* start *

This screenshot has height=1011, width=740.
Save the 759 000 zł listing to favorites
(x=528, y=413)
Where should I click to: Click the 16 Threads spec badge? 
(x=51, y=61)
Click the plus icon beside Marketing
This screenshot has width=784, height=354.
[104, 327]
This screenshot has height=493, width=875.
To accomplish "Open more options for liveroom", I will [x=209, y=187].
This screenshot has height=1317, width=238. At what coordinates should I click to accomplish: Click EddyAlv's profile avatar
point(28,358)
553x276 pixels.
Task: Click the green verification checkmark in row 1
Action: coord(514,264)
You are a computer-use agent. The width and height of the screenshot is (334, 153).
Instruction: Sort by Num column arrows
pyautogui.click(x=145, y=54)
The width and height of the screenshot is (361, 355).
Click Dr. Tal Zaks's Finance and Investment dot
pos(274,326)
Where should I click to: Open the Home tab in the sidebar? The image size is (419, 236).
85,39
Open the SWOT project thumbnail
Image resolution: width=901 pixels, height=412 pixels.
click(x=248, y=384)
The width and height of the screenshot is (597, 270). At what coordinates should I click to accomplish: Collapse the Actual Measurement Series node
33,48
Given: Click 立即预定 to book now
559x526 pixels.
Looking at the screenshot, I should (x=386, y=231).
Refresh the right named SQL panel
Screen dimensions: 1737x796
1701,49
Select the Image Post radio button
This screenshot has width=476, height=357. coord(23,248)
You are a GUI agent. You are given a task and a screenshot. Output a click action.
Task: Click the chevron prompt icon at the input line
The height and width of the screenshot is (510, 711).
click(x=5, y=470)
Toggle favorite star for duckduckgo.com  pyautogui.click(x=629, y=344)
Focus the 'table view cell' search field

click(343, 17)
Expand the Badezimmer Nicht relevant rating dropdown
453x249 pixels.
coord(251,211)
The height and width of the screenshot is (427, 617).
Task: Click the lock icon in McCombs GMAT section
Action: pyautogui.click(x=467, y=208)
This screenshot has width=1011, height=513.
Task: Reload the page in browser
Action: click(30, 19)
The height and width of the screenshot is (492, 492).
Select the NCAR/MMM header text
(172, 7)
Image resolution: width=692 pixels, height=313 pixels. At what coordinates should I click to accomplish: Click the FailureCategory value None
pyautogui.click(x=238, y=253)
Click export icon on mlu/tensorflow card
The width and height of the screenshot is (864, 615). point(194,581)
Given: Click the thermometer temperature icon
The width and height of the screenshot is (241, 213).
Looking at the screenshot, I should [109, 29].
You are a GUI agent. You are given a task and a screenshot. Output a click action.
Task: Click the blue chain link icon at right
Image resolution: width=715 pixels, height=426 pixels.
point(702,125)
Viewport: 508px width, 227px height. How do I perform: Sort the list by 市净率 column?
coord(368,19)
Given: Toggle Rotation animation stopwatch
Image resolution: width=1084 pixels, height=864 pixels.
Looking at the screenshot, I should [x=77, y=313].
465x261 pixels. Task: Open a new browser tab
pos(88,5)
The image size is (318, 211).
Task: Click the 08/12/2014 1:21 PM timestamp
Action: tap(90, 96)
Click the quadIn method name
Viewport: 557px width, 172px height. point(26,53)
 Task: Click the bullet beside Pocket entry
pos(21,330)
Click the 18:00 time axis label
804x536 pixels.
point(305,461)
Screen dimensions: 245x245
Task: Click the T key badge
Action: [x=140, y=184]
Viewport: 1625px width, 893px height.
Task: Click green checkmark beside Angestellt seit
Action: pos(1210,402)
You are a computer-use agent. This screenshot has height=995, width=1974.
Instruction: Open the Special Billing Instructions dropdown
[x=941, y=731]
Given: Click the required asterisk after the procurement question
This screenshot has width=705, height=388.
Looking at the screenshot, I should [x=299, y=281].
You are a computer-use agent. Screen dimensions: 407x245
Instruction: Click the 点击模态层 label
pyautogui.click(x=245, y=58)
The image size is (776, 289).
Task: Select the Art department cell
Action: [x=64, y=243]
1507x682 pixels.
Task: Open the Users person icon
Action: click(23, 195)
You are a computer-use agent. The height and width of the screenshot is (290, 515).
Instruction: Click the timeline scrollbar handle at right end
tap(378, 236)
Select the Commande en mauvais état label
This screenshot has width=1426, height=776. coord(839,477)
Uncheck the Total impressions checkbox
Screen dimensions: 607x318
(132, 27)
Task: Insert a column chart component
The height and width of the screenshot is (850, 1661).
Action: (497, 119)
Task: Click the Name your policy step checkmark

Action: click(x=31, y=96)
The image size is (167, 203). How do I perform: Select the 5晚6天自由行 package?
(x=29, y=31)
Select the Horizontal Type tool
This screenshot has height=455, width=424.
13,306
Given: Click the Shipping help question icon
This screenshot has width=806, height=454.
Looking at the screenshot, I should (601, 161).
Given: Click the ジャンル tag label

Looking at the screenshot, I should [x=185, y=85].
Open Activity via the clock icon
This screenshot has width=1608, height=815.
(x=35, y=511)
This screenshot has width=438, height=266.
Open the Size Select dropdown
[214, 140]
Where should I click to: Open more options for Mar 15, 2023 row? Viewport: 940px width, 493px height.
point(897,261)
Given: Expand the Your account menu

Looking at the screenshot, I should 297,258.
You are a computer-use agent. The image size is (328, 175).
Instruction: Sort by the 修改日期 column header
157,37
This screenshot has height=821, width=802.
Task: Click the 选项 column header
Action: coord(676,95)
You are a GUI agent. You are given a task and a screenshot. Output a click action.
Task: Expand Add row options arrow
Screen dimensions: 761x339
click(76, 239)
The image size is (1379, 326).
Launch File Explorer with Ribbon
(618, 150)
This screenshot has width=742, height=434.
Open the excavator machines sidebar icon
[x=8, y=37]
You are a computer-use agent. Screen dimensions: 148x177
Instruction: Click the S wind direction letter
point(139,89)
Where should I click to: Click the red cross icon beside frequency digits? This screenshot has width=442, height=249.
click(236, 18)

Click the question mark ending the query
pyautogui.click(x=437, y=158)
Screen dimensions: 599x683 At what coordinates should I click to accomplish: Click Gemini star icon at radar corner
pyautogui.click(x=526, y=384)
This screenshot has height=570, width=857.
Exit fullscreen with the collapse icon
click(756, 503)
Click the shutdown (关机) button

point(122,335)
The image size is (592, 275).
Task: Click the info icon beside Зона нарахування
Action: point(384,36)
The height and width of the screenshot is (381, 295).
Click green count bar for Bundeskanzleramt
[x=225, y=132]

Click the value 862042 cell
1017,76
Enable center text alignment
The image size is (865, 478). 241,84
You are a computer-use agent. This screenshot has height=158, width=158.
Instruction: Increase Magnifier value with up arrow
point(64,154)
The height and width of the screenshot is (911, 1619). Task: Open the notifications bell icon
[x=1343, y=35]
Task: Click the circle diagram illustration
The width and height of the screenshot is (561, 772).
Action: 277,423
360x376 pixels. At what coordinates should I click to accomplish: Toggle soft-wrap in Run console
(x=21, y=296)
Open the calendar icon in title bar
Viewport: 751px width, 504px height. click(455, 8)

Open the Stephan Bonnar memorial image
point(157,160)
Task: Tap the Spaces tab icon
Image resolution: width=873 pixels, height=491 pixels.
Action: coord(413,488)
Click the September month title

* end *

**Task requirements**.
Rewrite all the records with "Magnifier" changed to "Zoom level" and nothing else altered.

**The reply**.
This screenshot has height=1011, width=740.
Save the 759 000 zł listing to favorites
(x=528, y=413)
Where should I click to: Click the 16 Threads spec badge? 
(x=51, y=61)
Click the plus icon beside Marketing
This screenshot has width=784, height=354.
[104, 327]
This screenshot has height=493, width=875.
To accomplish "Open more options for liveroom", I will [x=209, y=187].
This screenshot has height=1317, width=238. At what coordinates should I click to accomplish: Click EddyAlv's profile avatar
point(28,358)
553x276 pixels.
Task: Click the green verification checkmark in row 1
Action: coord(514,264)
You are a computer-use agent. The width and height of the screenshot is (334, 153).
Instruction: Sort by Num column arrows
pyautogui.click(x=145, y=54)
The width and height of the screenshot is (361, 355).
Click Dr. Tal Zaks's Finance and Investment dot
pos(274,326)
Where should I click to: Open the Home tab in the sidebar? The image size is (419, 236).
85,39
Open the SWOT project thumbnail
Image resolution: width=901 pixels, height=412 pixels.
click(x=248, y=384)
The width and height of the screenshot is (597, 270). At what coordinates should I click to accomplish: Collapse the Actual Measurement Series node
33,48
Given: Click 立即预定 to book now
559x526 pixels.
Looking at the screenshot, I should (x=386, y=231).
Refresh the right named SQL panel
Screen dimensions: 1737x796
1701,49
Select the Image Post radio button
This screenshot has width=476, height=357. coord(23,248)
You are a GUI agent. You are given a task and a screenshot. Output a click action.
Task: Click the chevron prompt icon at the input line
The height and width of the screenshot is (510, 711).
click(x=5, y=470)
Toggle favorite star for duckduckgo.com  pyautogui.click(x=629, y=344)
Focus the 'table view cell' search field

click(343, 17)
Expand the Badezimmer Nicht relevant rating dropdown
453x249 pixels.
coord(251,211)
The height and width of the screenshot is (427, 617).
Task: Click the lock icon in McCombs GMAT section
Action: pyautogui.click(x=467, y=208)
This screenshot has width=1011, height=513.
Task: Reload the page in browser
Action: click(30, 19)
The height and width of the screenshot is (492, 492).
Select the NCAR/MMM header text
(172, 7)
Image resolution: width=692 pixels, height=313 pixels. At what coordinates should I click to accomplish: Click the FailureCategory value None
pyautogui.click(x=238, y=253)
Click export icon on mlu/tensorflow card
The width and height of the screenshot is (864, 615). point(194,581)
Given: Click the thermometer temperature icon
The width and height of the screenshot is (241, 213).
Looking at the screenshot, I should [109, 29].
You are a GUI agent. You are given a task and a screenshot. Output a click action.
Task: Click the blue chain link icon at right
Image resolution: width=715 pixels, height=426 pixels.
point(702,125)
Viewport: 508px width, 227px height. How do I perform: Sort the list by 市净率 column?
coord(368,19)
Given: Toggle Rotation animation stopwatch
Image resolution: width=1084 pixels, height=864 pixels.
Looking at the screenshot, I should [x=77, y=313].
465x261 pixels. Task: Open a new browser tab
pos(88,5)
The image size is (318, 211).
Task: Click the 08/12/2014 1:21 PM timestamp
Action: tap(90, 96)
Click the quadIn method name
Viewport: 557px width, 172px height. point(26,53)
 Task: Click the bullet beside Pocket entry
pos(21,330)
Click the 18:00 time axis label
804x536 pixels.
point(305,461)
Screen dimensions: 245x245
Task: Click the T key badge
Action: [x=140, y=184]
Viewport: 1625px width, 893px height.
Task: Click green checkmark beside Angestellt seit
Action: pos(1210,402)
You are a computer-use agent. This screenshot has height=995, width=1974.
Instruction: Open the Special Billing Instructions dropdown
[x=941, y=731]
Given: Click the required asterisk after the procurement question
This screenshot has width=705, height=388.
Looking at the screenshot, I should [x=299, y=281].
You are a computer-use agent. Screen dimensions: 407x245
Instruction: Click the 点击模态层 label
pyautogui.click(x=245, y=58)
The image size is (776, 289).
Task: Select the Art department cell
Action: [x=64, y=243]
1507x682 pixels.
Task: Open the Users person icon
Action: click(23, 195)
You are a computer-use agent. The height and width of the screenshot is (290, 515).
Instruction: Click the timeline scrollbar handle at right end
tap(378, 236)
Select the Commande en mauvais état label
This screenshot has width=1426, height=776. coord(839,477)
Uncheck the Total impressions checkbox
Screen dimensions: 607x318
(132, 27)
Task: Insert a column chart component
The height and width of the screenshot is (850, 1661).
Action: (497, 119)
Task: Click the Name your policy step checkmark

Action: click(x=31, y=96)
The image size is (167, 203). How do I perform: Select the 5晚6天自由行 package?
(x=29, y=31)
Select the Horizontal Type tool
This screenshot has height=455, width=424.
13,306
Given: Click the Shipping help question icon
This screenshot has width=806, height=454.
Looking at the screenshot, I should (601, 161).
Given: Click the ジャンル tag label

Looking at the screenshot, I should [x=185, y=85].
Open Activity via the clock icon
This screenshot has width=1608, height=815.
(x=35, y=511)
This screenshot has width=438, height=266.
Open the Size Select dropdown
[214, 140]
Where should I click to: Open more options for Mar 15, 2023 row? Viewport: 940px width, 493px height.
point(897,261)
Given: Expand the Your account menu

Looking at the screenshot, I should 297,258.
You are a computer-use agent. The image size is (328, 175).
Instruction: Sort by the 修改日期 column header
157,37
This screenshot has height=821, width=802.
Task: Click the 选项 column header
Action: coord(676,95)
You are a GUI agent. You are given a task and a screenshot. Output a click action.
Task: Expand Add row options arrow
Screen dimensions: 761x339
click(76, 239)
The image size is (1379, 326).
Launch File Explorer with Ribbon
(618, 150)
This screenshot has width=742, height=434.
Open the excavator machines sidebar icon
[x=8, y=37]
You are a computer-use agent. Screen dimensions: 148x177
Instruction: Click the S wind direction letter
point(139,89)
Where should I click to: Click the red cross icon beside frequency digits? This screenshot has width=442, height=249.
click(236, 18)

Click the question mark ending the query
pyautogui.click(x=437, y=158)
Screen dimensions: 599x683 At what coordinates should I click to accomplish: Click Gemini star icon at radar corner
pyautogui.click(x=526, y=384)
This screenshot has height=570, width=857.
Exit fullscreen with the collapse icon
click(756, 503)
Click the shutdown (关机) button

point(122,335)
The image size is (592, 275).
Task: Click the info icon beside Зона нарахування
Action: point(384,36)
The height and width of the screenshot is (381, 295).
Click green count bar for Bundeskanzleramt
[x=225, y=132]

Click the value 862042 cell
1017,76
Enable center text alignment
The image size is (865, 478). 241,84
You are a computer-use agent. This screenshot has height=158, width=158.
Instruction: Increase Zoom level value with up arrow
point(64,154)
The height and width of the screenshot is (911, 1619). Task: Open the notifications bell icon
[x=1343, y=35]
Task: Click the circle diagram illustration
The width and height of the screenshot is (561, 772).
Action: 277,423
360x376 pixels. At what coordinates should I click to accomplish: Toggle soft-wrap in Run console
(x=21, y=296)
Open the calendar icon in title bar
Viewport: 751px width, 504px height. click(455, 8)

Open the Stephan Bonnar memorial image
point(157,160)
Task: Tap the Spaces tab icon
Image resolution: width=873 pixels, height=491 pixels.
Action: coord(413,488)
Click the September month title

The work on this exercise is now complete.